Exercise instructions –
Print each line exactly, from the one with "Open racer profile 中澤和志" to the very last line of the listing, and keep the pictures out.

Data for this task –
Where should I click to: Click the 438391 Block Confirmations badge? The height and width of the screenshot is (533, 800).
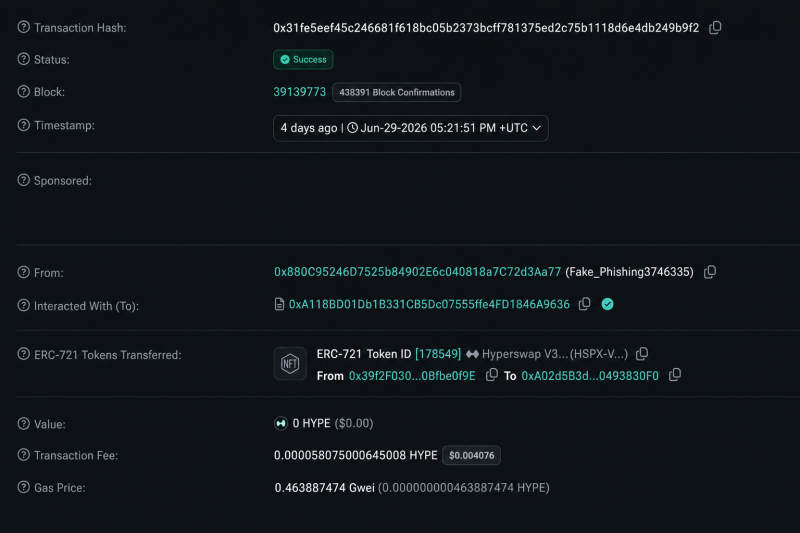[x=397, y=92]
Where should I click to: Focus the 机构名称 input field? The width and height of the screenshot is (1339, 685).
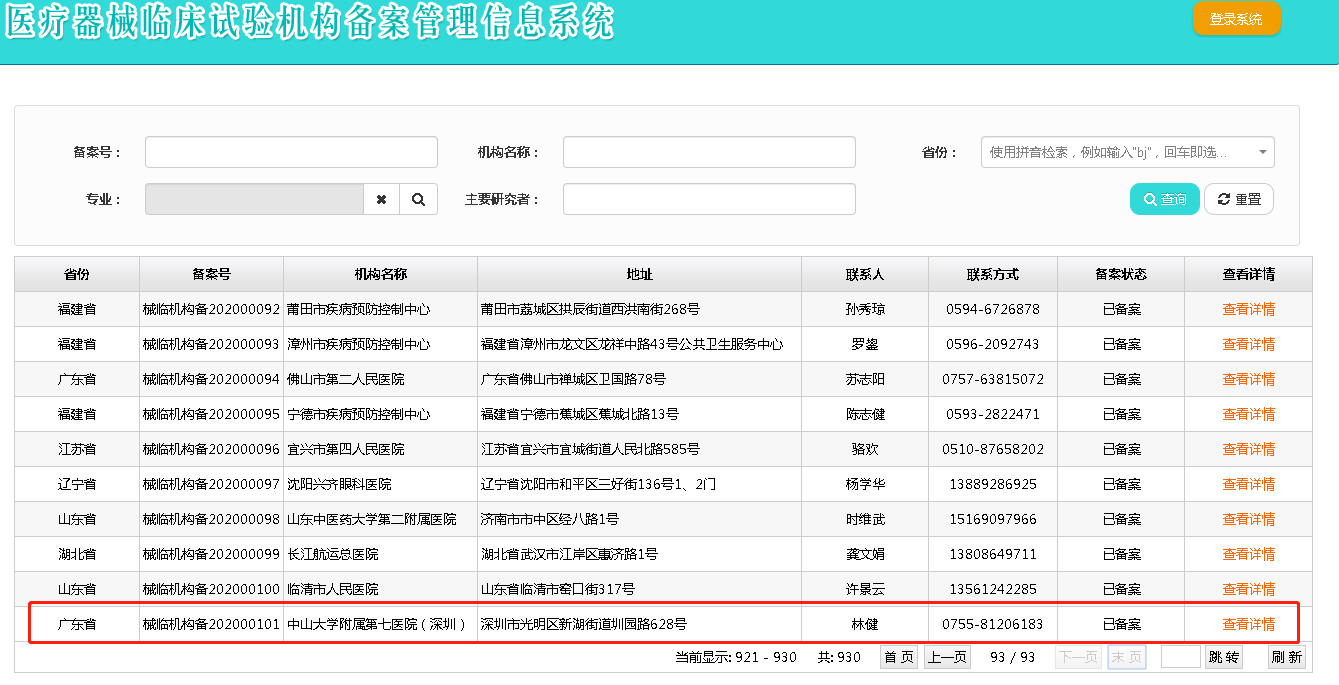[x=708, y=152]
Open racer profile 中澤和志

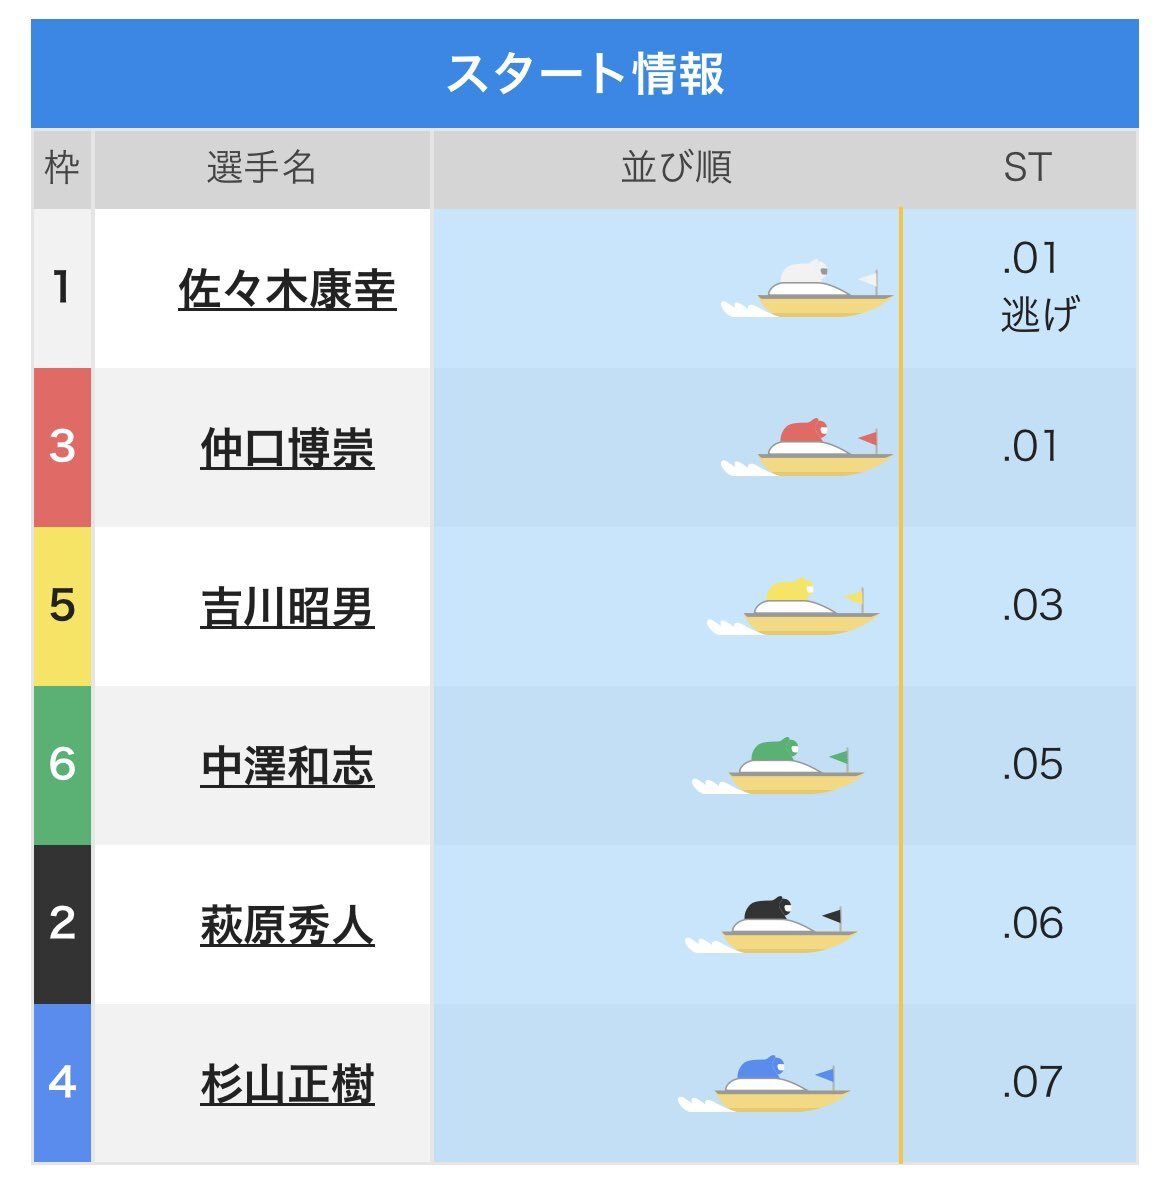click(x=287, y=767)
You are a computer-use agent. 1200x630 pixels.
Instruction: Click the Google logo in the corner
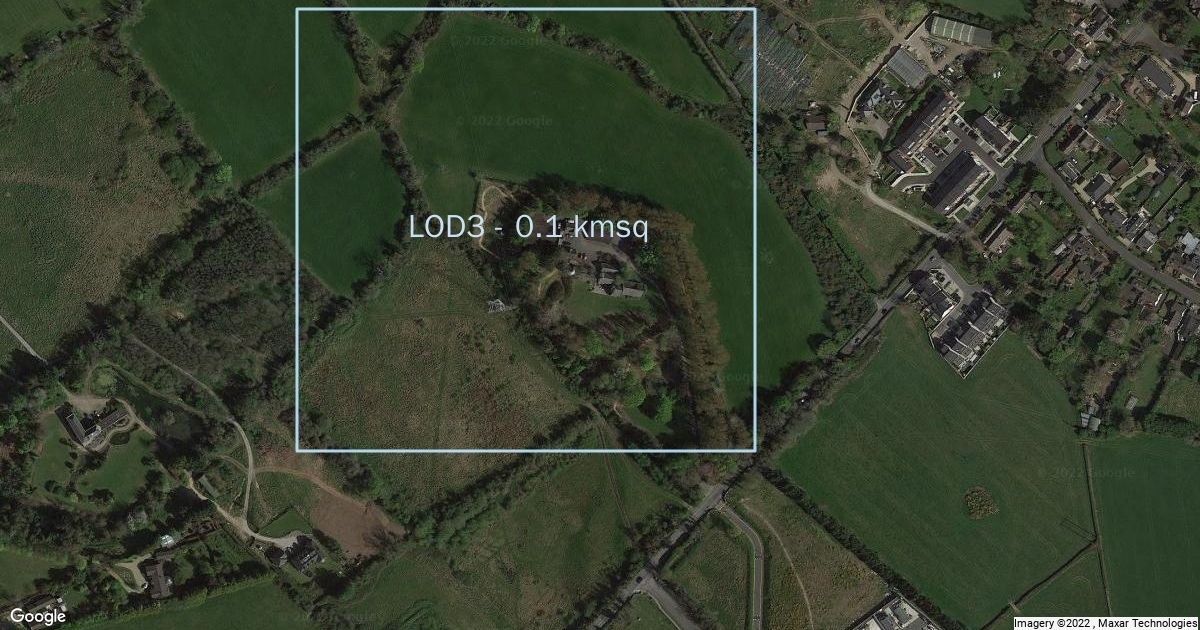click(x=38, y=616)
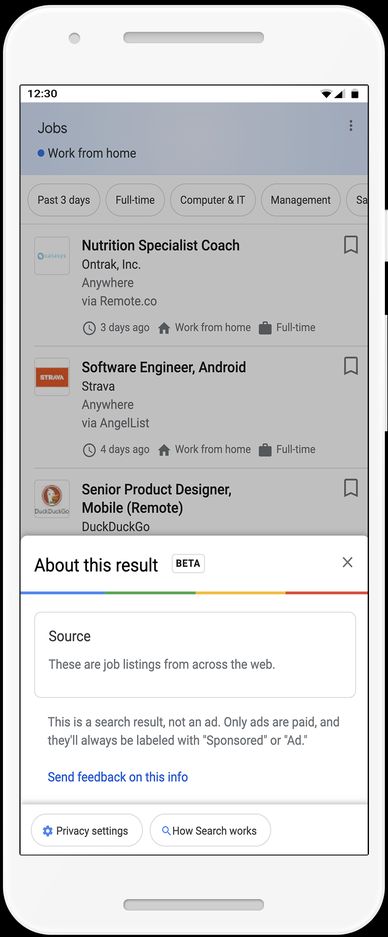388x937 pixels.
Task: Close the About this result panel
Action: pos(347,562)
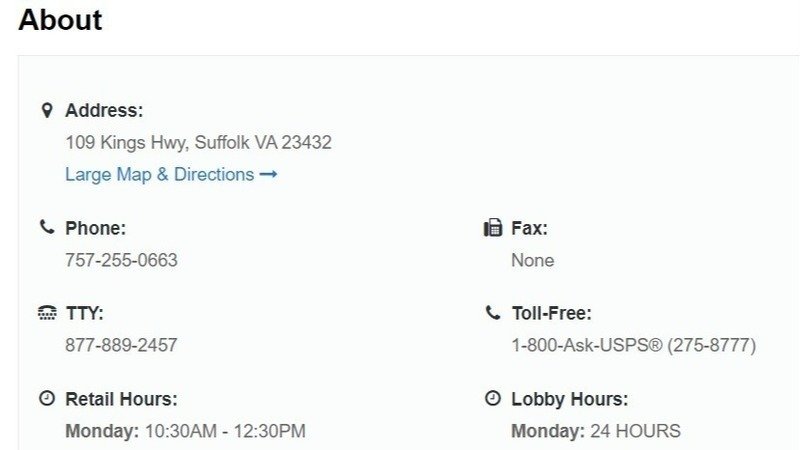800x450 pixels.
Task: Click the About heading
Action: tap(60, 20)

Finished exercise –
Open racer profile 中澤和志

click(x=287, y=767)
You are a computer-use agent. 1200x630 pixels.
Instruction: Click the Google logo in the corner
click(x=38, y=616)
388x937 pixels.
Task: Close the About this result panel
Action: pos(347,562)
800x450 pixels.
Task: Click the About heading
Action: tap(60, 20)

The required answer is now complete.